Молчаливый и насмешливый от природы, мальчик внимательно наблюдал за домашними. Бабуля - так внуки называли бабушку Саламбье - была полна жизни, но постоянно жаловалась на недомогание, чаще всего без всякой причины. Она охотно советовалась с "ясновидящими". Бабуля терпеть не могла зятя - из-за его сомнительных спекуляций она потеряла часть состояния. (В 1813 году Бернару-Франсуа и самому пришлось продать свой красивый особняк.) Хотя у госпожи Саламбье были сложившиеся взгляды на воспитание девиц, она не слишком-то преуспела в воспитании собственной дочери. Госпожа Бальзак все еще шокировала турских ханжей. Она чересчур уж снисходительным тоном говорила о своем "стареньком муже". Суровая и надменная, Лора Бальзак была способна на безграничную преданность своим близким, но не проявляла к ним никакой нежности. От родителей она унаследовала склонность к строгим правилам, в частности придерживалась определенного взгляда на то, как именно следует чистить зубы. "Мой папенька был человек особого склада: он все решал и приводил в исполнение гораздо скорее других". Она читала Месмера и проверяла на близких магнетическую силу своего взгляда - еще один способ повелевать ими. Маленькая Лора, которой удалось приручить мать, называла ее "ми-мамочка", по-детски соединяя слова "милая мамочка". Оноре, знавший, что мать предпочитает ему брата Анри, рожденного от любимого человека, трепетал перед нею: ему был хорошо знаком пристальный и тяжелый взгляд, который она устремляла на детей, когда они выводили ее из себя.
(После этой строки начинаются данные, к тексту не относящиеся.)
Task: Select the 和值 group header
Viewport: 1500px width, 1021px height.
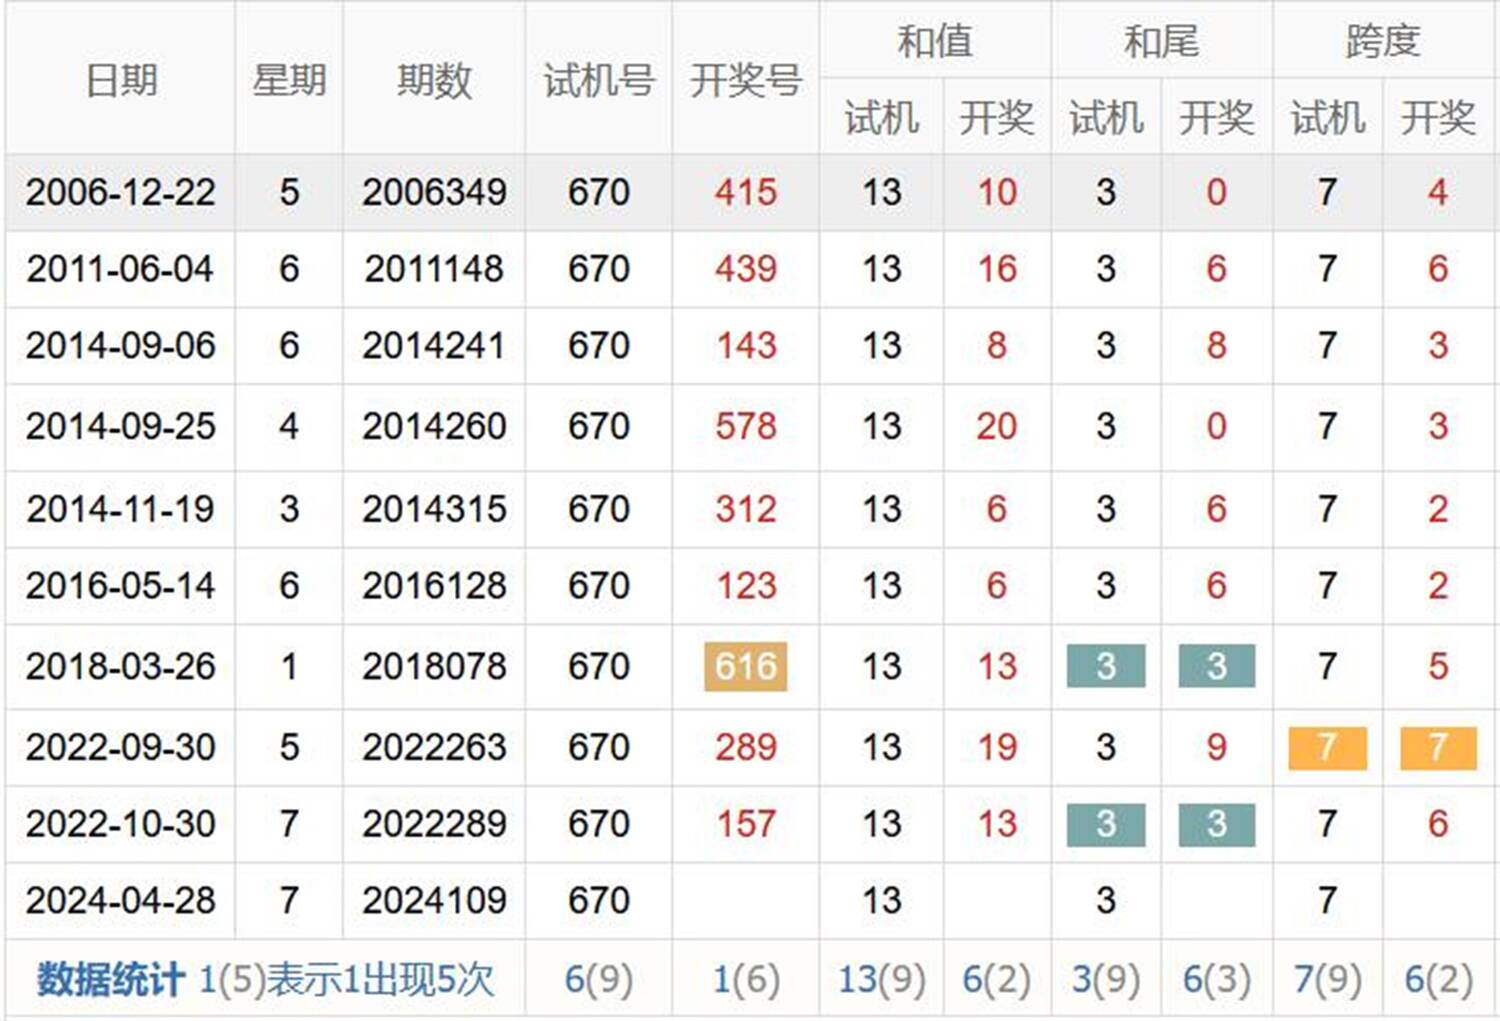Action: tap(934, 41)
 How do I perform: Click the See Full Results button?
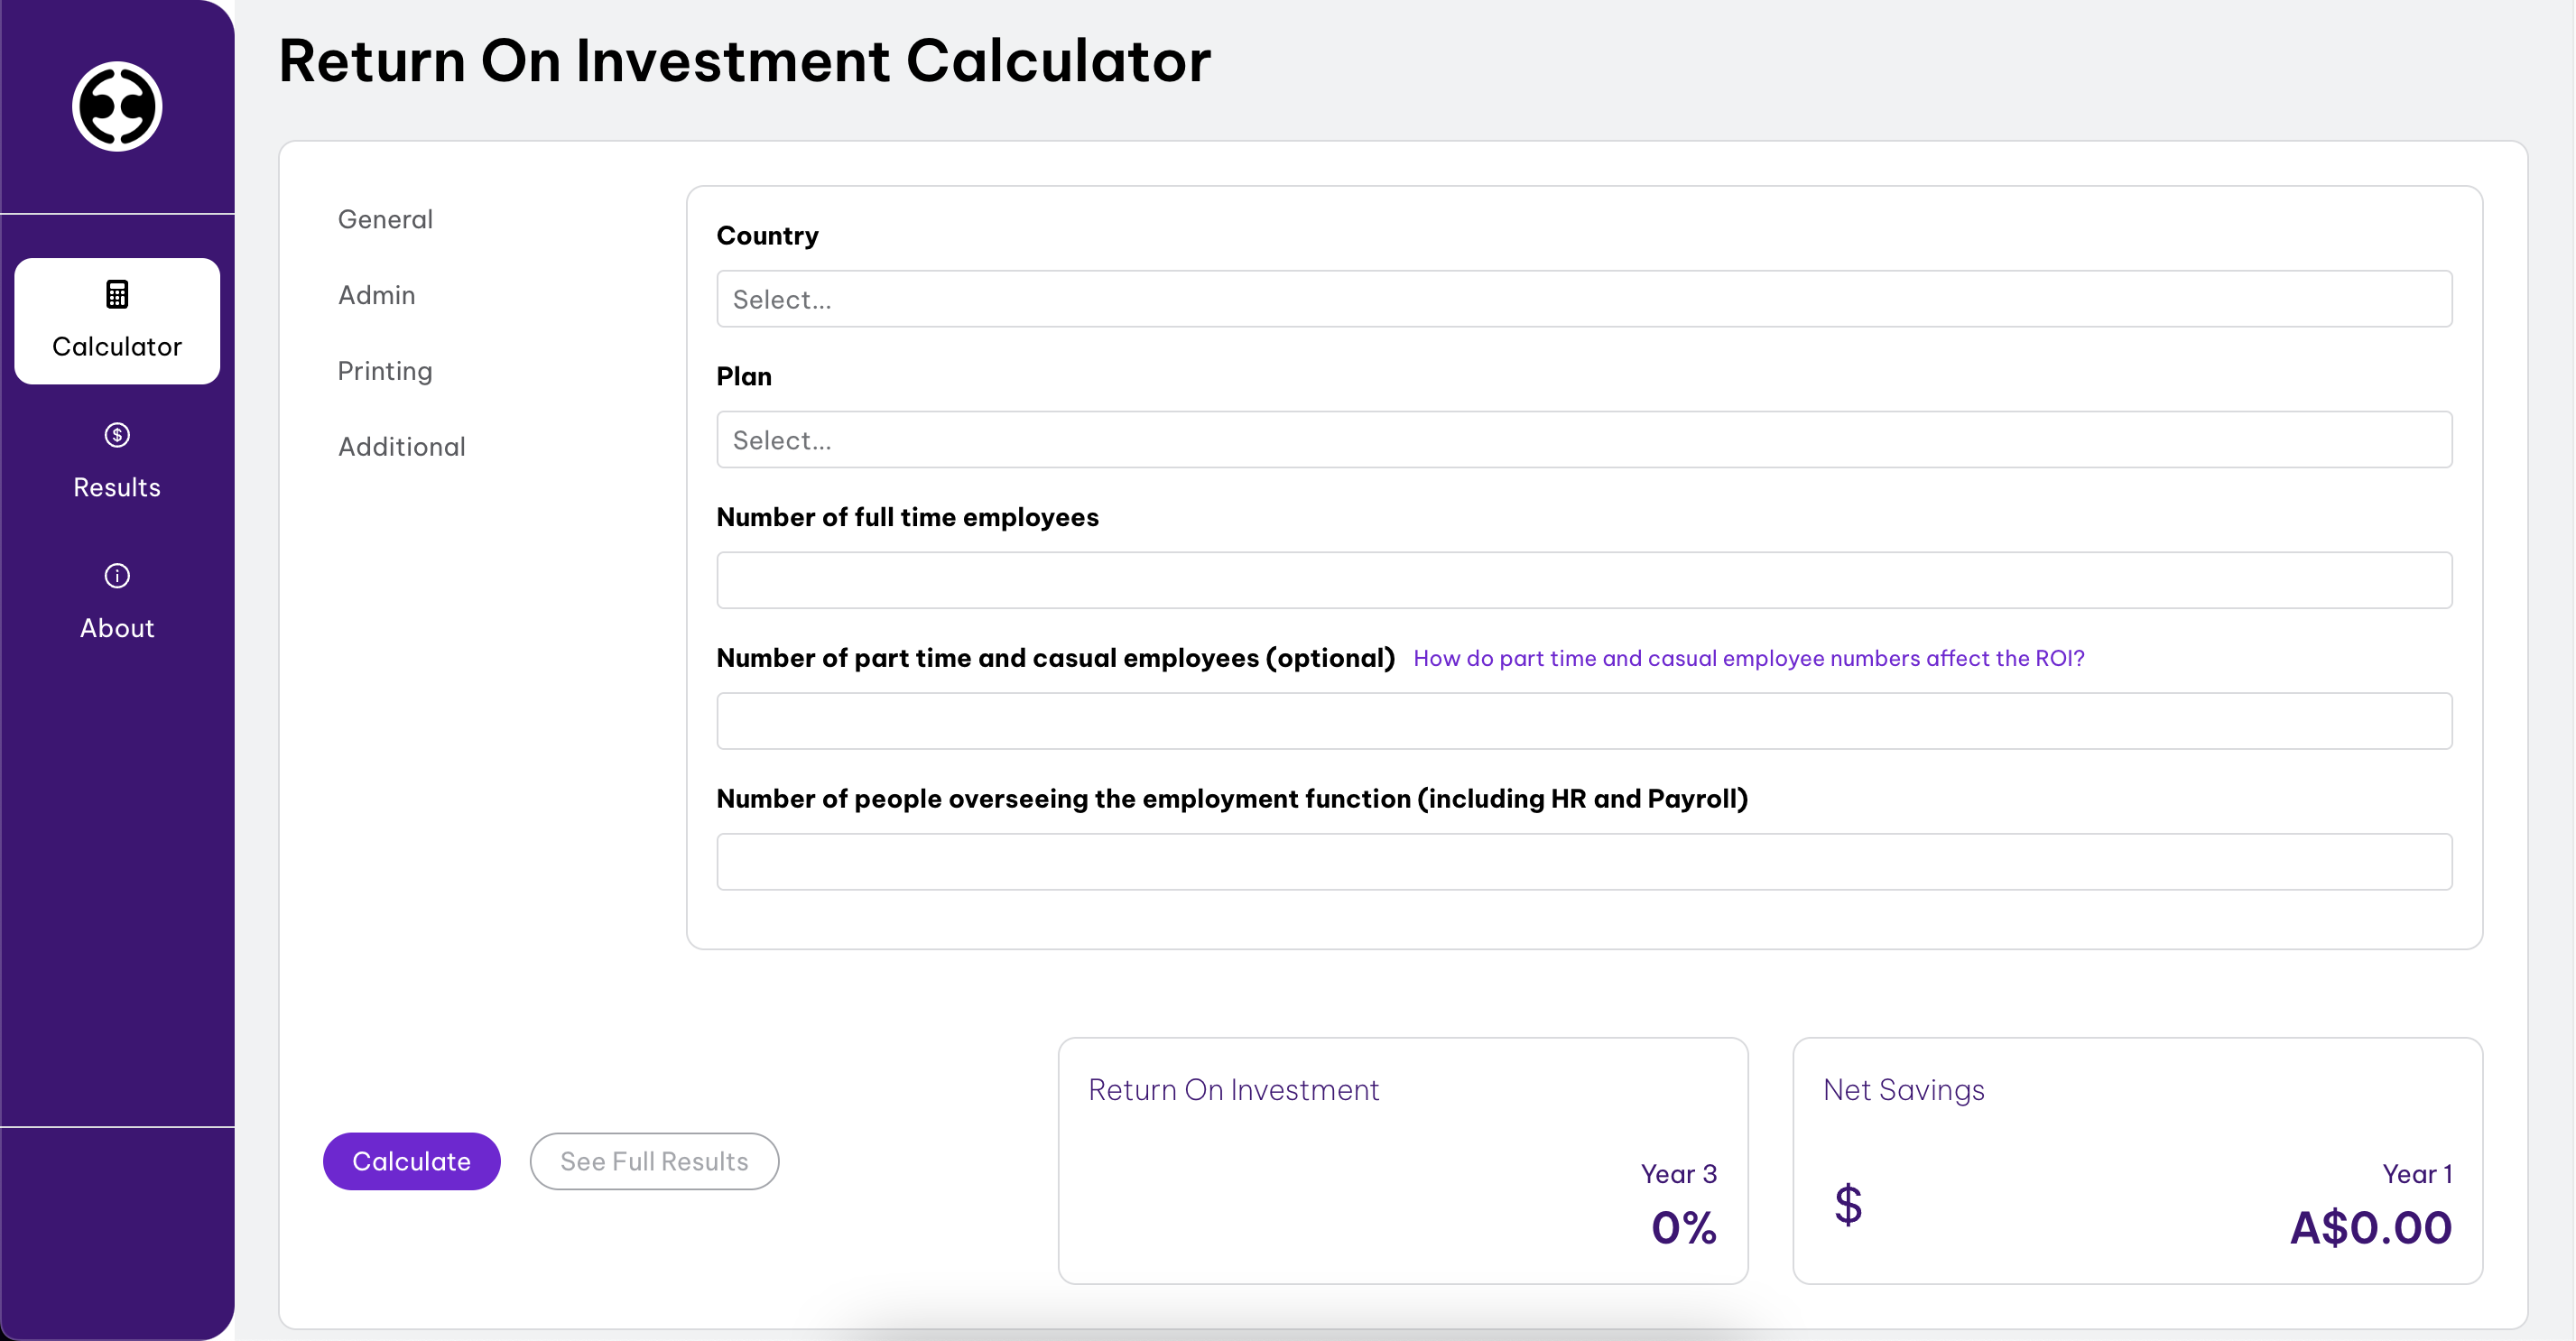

Лора и Оноре обожали друг друга. В свое время он позволял наказывать себя вместо сестры. Теперь она постепенно становилась любимицей матери. Госпожа Бальзак даже сделала ее своей наперсницей. Девочку нельзя было назвать красивой, но она пленяла блеском глаз, милым выражением лица, трепетом жизни во всем существе. "Ты у нас хитрая, - говорил Оноре сестренке, - с тобой всегда весело". Лоранса, которую брат и сестра называли Лорансо, а также толстушкой Лорансо или миледи Плумпудинг, на первый взгляд казалась не такой живой, как Лора, "но, узнав Лорансу получше, вы убеждались, что она очень умна, естественна и непосредственна". Вообще дом просто бурлил от забавных историй, бесконечных проектов, иногда - сетований, а то и сплетен. Здесь ценили шутку, острое словцо, были склонны к чудачествам; все гордились тем, что принадлежат к семейству Бальзаков. Дети были дружны между собой, но взаимная привязанность не мешала им посмеиваться друг над другом. С родителями их сближала любовь к чтению и общий семейный лексикон: вместо "болтать" в доме говорили "балаболить" или "тараторить"; вместо "плохое настроение" - "мерехлюндия"; вместо "хвастун" - "бахвал". Всему клану Бальзаков был свойствен дух критицизма; тут никого не щадили, но каждый стоял за другого горой.